4: Enterprise Apps _TEND_ to be integrated and form the "whole solution" (or at worst, integrate with one or two other enterprise Apps - SAP talking to PeopleSoft or similar) (this is obviously related to the standard-process stuff in 3). Customer-facing Apps tend to (certainly in the last year or so) expect to be part of an ad-hoc "mashup", in which their usage will ebb and flow.
As a result of the above, Enterprise Apps tend to be good for "top-down command and control". Customer-facing apps tend to be good for "ad hoc, evolving process, fast-changing team"-time work.
Why would you want to make one look more like the other (except maybe, that Enterprise Apps could learn something about usability, but as you say, they are!)
Horses for courses, as we say in England.
RE: Robert Scoble doesn't understand enterprise software
Why is "enterprise software" evil?
I remember when I was finding bugs in rocket and
aircraft simulations for NASA, when I was finding bugs
and helping make CAD/CAM/CAE software better so
we could have better cars and trucks and cranes and
toys and power tools. I developed a data-base
generator for some old engineers to help them keep
better track of their existing assembly, part and tool
designs. Then a consultant showed up touting MRP
and massive integration of data-bases. It sounded so
easy, so convenient. But then I got this queasy
feeling...
When I went back to university to re-tool, I found they
were flagrantly violating the federal Privacy Act (and
lying about it), not because of any need, but because
of a desire for power and convenience. They tied
themselves in loops to rationalize even the most
blatant violations.
I want to know why so much so-called "enterprise
software" is downright evil. Why are they so intent on
violating customers' privacy? Why are they so intent
on violating employees' privacy? Why are they so
intent on violating students' privacy?
Answers
More often than not, multinational companies take such essential, and in-place, s/w for granted. Maintenance and upgrade take a backseat, while s/w development keep working hard on flexible solutions within the companies. By the time (perhaps 3 years has passed..) the modern technology of the solution has changed, and 3 years hard work is not compatible and I bet they are first to have the finger pointed at them!
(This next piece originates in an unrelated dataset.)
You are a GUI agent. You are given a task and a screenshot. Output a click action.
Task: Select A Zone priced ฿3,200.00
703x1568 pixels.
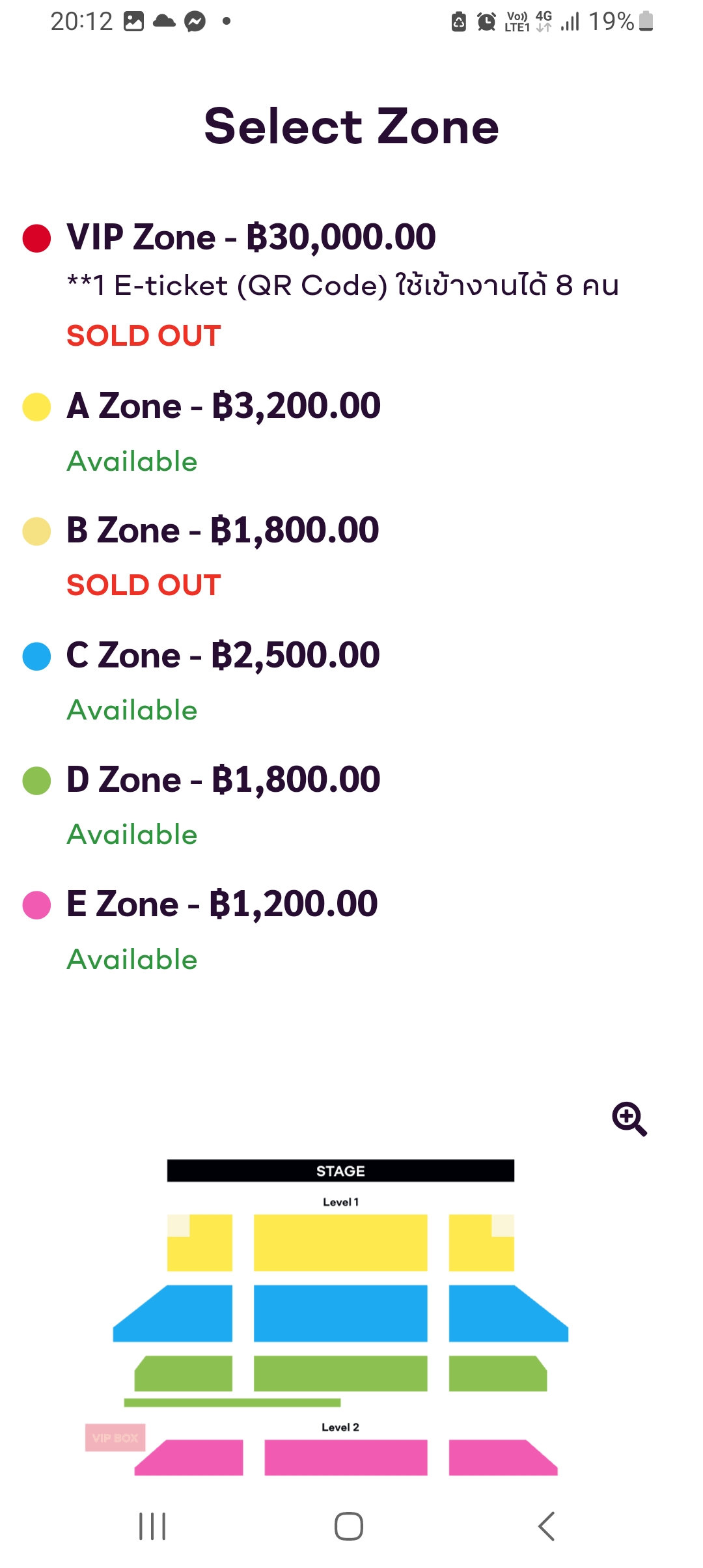coord(224,406)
I am quite sure that if you had a team of Material Resource Planning consultants and freelance developers (with good backgrounds) on-site and a team of your people to learn and train the new MRP procedures, your queasy feeling could have been avoided.
The only real difference...
Consumer software tends to have a better designed interface, with easier to decipher menu systems and task oriented wizards, making for a quick and easy learning curve.
Enterprise software tends to be the exact opposite. The geeks that write the code have their own logic when it comes to menus and file systems, logic that rarely coincides with that of anyone else in existence, and particularly not the end users of the products.
A well designed and thoroughly thought out user interface design belongs in both products. The average business user does not have time or funds available for days, or even weeks, of training on how to use new software.
Consumer software is every bit as powerful as enterprise software, and in some cases, more so. There's absolutely no reason enterprise geeks can't write code with the end user in mind, as well as the process. It takes little more than a few small focus groups and the ability of the geeks to actually hear what the groups say.
forget Scoble, does Krigsman know what a "cool consumer app" is?
Does Michael Krigsman know the difference between consumer software (a .exe file that runs on your system) and a web site url? This is the trouble when journalism majors start writing about technology. All of a sudden the loosest "user speak" becomes the norm for the I.T. industry. How soon can it be before "coffee holder" and "DVD-ROM drive" become synonomous now?